* [Stored records]:
◇ ◇ ◇ ◇
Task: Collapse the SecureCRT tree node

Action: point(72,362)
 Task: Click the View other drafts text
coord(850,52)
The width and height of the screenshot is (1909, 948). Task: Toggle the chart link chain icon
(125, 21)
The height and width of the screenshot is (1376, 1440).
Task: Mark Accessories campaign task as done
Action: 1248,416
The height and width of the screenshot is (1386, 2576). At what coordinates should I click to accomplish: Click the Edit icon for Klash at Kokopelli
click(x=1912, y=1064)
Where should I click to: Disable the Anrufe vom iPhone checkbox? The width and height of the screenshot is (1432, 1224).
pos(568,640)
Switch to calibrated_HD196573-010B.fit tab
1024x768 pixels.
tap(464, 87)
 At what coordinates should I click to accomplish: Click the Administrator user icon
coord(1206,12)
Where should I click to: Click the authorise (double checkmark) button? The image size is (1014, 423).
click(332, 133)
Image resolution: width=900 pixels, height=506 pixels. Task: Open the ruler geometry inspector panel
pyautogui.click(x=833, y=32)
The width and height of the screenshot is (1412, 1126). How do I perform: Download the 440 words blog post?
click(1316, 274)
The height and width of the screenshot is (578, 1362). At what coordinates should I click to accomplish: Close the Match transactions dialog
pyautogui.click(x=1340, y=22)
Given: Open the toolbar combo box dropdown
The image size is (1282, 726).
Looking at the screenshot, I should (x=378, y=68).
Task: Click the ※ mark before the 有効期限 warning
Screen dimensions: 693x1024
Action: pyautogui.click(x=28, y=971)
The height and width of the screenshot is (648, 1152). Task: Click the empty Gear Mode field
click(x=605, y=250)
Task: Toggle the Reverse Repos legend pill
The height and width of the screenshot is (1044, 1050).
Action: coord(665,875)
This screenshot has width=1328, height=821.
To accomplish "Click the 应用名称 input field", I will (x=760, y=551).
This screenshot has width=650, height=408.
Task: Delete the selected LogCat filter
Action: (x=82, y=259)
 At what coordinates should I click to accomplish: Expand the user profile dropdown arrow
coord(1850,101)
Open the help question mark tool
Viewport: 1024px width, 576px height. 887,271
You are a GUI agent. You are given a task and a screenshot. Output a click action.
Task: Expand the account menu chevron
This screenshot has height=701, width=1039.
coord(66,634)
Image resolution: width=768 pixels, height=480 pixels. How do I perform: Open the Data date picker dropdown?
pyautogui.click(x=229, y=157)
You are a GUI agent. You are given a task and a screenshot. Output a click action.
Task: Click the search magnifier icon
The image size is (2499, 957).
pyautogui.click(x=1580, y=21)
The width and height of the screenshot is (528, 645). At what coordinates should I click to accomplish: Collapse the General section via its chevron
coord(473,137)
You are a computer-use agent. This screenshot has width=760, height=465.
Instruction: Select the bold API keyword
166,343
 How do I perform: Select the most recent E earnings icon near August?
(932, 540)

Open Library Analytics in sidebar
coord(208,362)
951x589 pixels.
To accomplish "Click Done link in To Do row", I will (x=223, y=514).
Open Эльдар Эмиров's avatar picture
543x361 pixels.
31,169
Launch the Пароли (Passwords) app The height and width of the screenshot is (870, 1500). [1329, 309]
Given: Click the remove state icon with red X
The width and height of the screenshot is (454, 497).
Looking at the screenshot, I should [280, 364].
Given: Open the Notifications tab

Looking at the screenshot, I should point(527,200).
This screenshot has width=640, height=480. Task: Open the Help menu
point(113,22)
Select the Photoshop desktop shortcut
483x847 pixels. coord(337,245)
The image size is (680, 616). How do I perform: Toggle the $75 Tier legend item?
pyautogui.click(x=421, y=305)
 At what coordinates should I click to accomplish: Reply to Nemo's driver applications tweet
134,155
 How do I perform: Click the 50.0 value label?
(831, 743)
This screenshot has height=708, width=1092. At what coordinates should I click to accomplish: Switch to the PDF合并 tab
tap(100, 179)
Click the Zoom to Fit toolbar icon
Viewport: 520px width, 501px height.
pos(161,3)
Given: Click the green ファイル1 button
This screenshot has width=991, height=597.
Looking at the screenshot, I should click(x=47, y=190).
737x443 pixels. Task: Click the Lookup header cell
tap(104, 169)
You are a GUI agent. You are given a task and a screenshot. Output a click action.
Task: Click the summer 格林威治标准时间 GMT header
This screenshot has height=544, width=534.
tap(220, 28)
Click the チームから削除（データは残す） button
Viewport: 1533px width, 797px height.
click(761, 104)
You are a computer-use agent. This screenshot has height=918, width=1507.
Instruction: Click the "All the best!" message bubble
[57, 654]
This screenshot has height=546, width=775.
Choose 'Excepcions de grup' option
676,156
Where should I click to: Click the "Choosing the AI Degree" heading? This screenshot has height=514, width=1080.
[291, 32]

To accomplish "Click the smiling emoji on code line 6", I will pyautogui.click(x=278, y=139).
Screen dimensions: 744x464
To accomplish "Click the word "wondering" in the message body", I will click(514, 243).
◇ ◇ ◇ ◇
* [WORK ITEM]:
Copy nothing except the lines from the one holding "Given: Open the Notifications tab" through the last line of the data above, and return them exactly.

* [SOLUTION]:
Given: Open the Notifications tab

Looking at the screenshot, I should point(527,200).
This screenshot has width=640, height=480. Task: Open the Help menu
point(113,22)
Select the Photoshop desktop shortcut
483x847 pixels. coord(337,245)
The image size is (680, 616). How do I perform: Toggle the $75 Tier legend item?
pyautogui.click(x=421, y=305)
 At what coordinates should I click to accomplish: Reply to Nemo's driver applications tweet
134,155
 How do I perform: Click the 50.0 value label?
(831, 743)
This screenshot has height=708, width=1092. At what coordinates should I click to accomplish: Switch to the PDF合并 tab
tap(100, 179)
Click the Zoom to Fit toolbar icon
Viewport: 520px width, 501px height.
pos(161,3)
Given: Click the green ファイル1 button
This screenshot has width=991, height=597.
Looking at the screenshot, I should click(x=47, y=190).
737x443 pixels. Task: Click the Lookup header cell
tap(104, 169)
You are a GUI agent. You are given a task and a screenshot. Output a click action.
Task: Click the summer 格林威治标准时间 GMT header
This screenshot has height=544, width=534.
tap(220, 28)
Click the チームから削除（データは残す） button
Viewport: 1533px width, 797px height.
click(761, 104)
You are a computer-use agent. This screenshot has height=918, width=1507.
Instruction: Click the "All the best!" message bubble
[57, 654]
This screenshot has height=546, width=775.
Choose 'Excepcions de grup' option
676,156
Where should I click to: Click the "Choosing the AI Degree" heading? This screenshot has height=514, width=1080.
[291, 32]

To accomplish "Click the smiling emoji on code line 6", I will pyautogui.click(x=278, y=139).
Screen dimensions: 744x464
To accomplish "Click the word "wondering" in the message body", I will click(514, 243).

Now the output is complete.